● Information given:
· · · ·

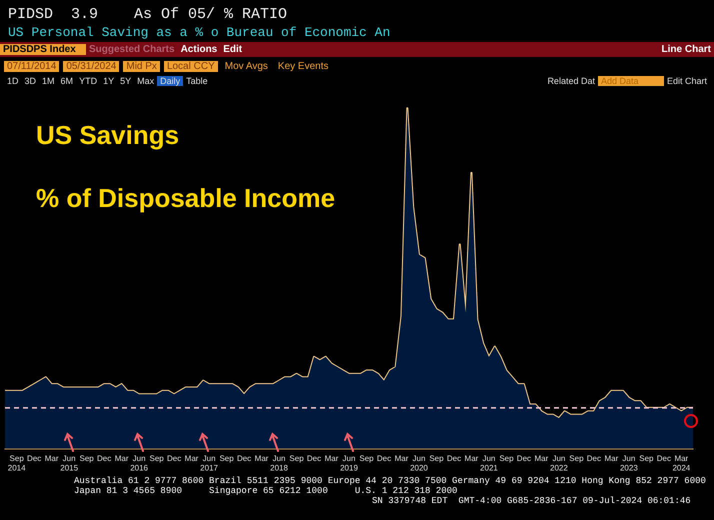 This screenshot has height=520, width=714. I want to click on text: Table, so click(197, 81).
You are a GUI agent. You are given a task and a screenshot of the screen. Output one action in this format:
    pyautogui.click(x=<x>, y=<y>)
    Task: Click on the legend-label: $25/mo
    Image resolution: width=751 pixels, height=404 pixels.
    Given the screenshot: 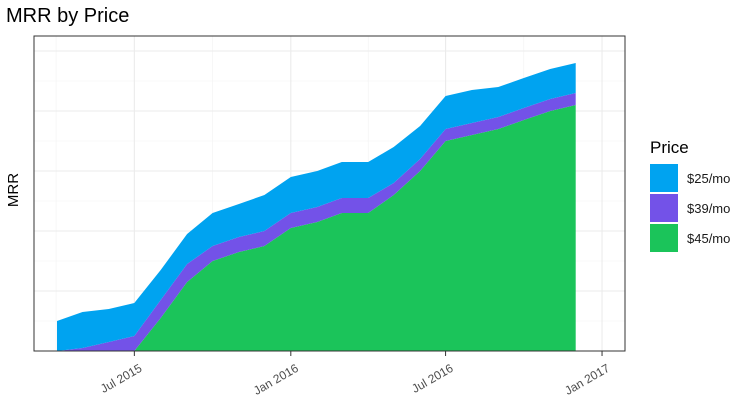 What is the action you would take?
    pyautogui.click(x=709, y=178)
    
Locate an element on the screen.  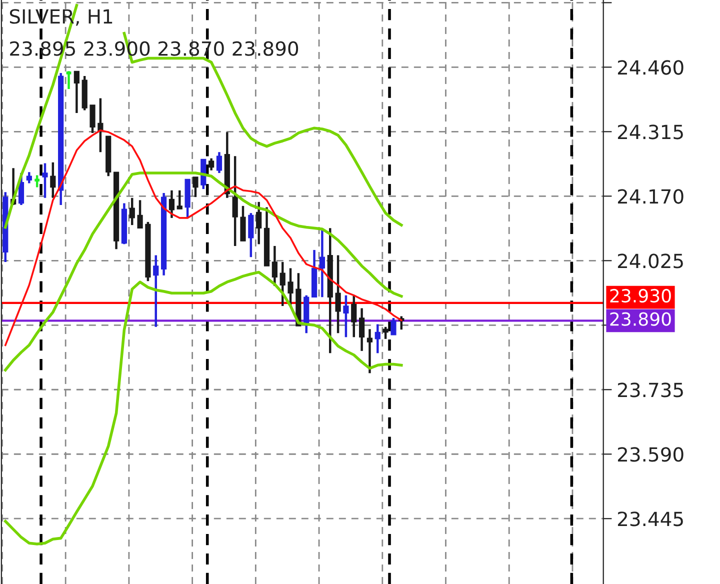
y-tick-label: 23.445 is located at coordinates (650, 519).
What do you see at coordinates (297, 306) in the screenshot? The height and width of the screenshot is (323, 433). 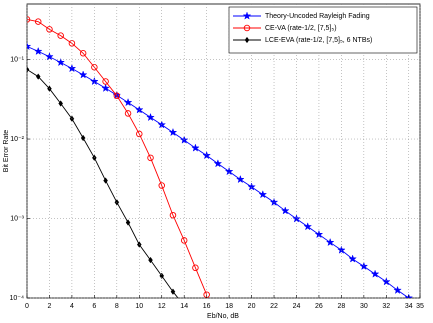 I see `x-tick-label: 24` at bounding box center [297, 306].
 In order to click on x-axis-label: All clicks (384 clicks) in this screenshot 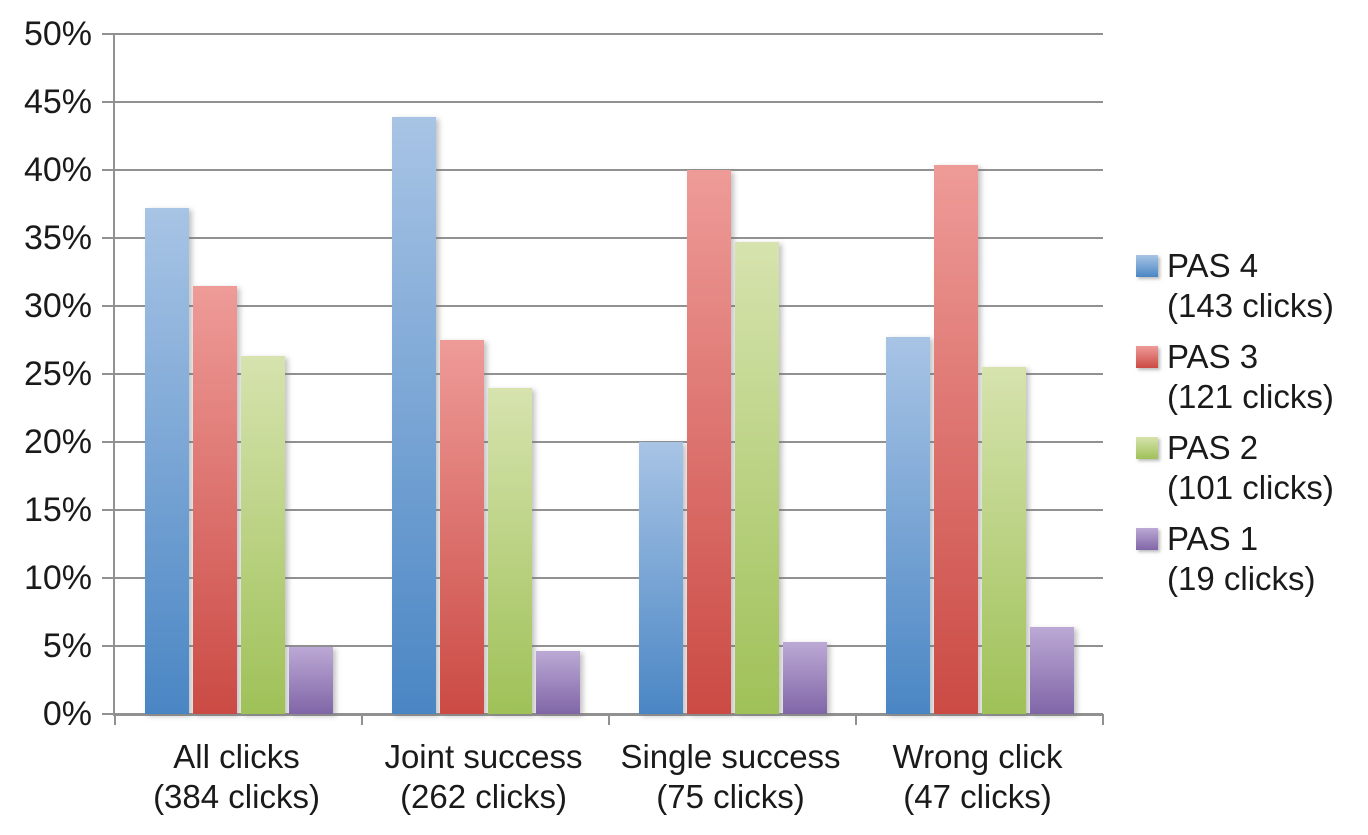, I will do `click(236, 777)`.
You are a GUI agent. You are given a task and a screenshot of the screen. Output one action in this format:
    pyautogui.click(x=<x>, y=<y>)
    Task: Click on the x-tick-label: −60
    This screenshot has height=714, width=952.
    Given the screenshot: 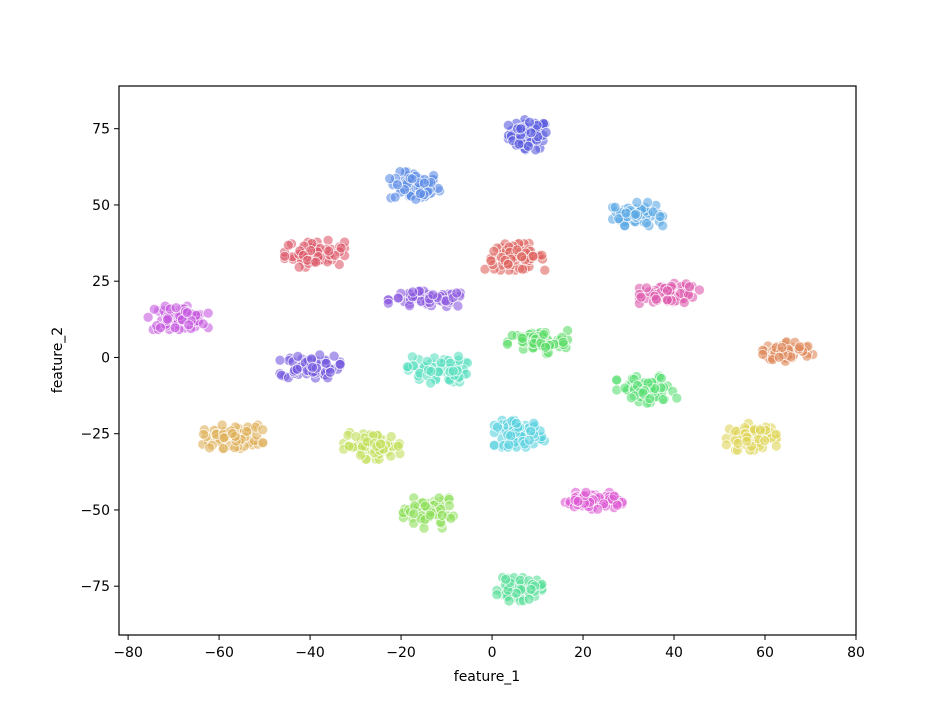 What is the action you would take?
    pyautogui.click(x=219, y=653)
    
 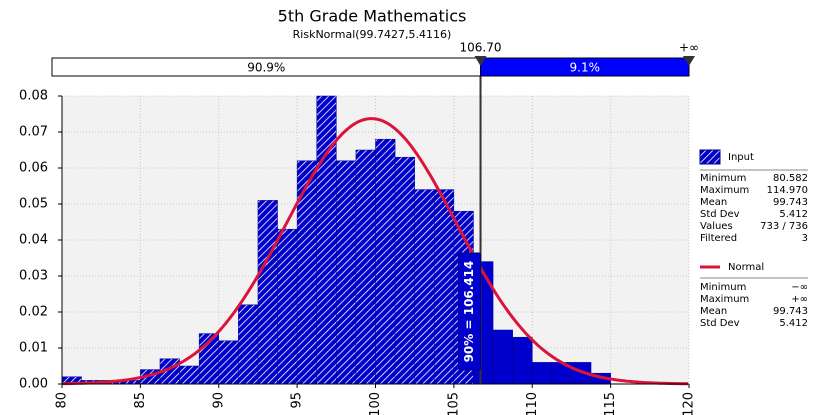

· · · ·

● How to complete this task:
Please state how many lines of the data above contain the word "pyautogui". Give only the number.

● Problem solution:
4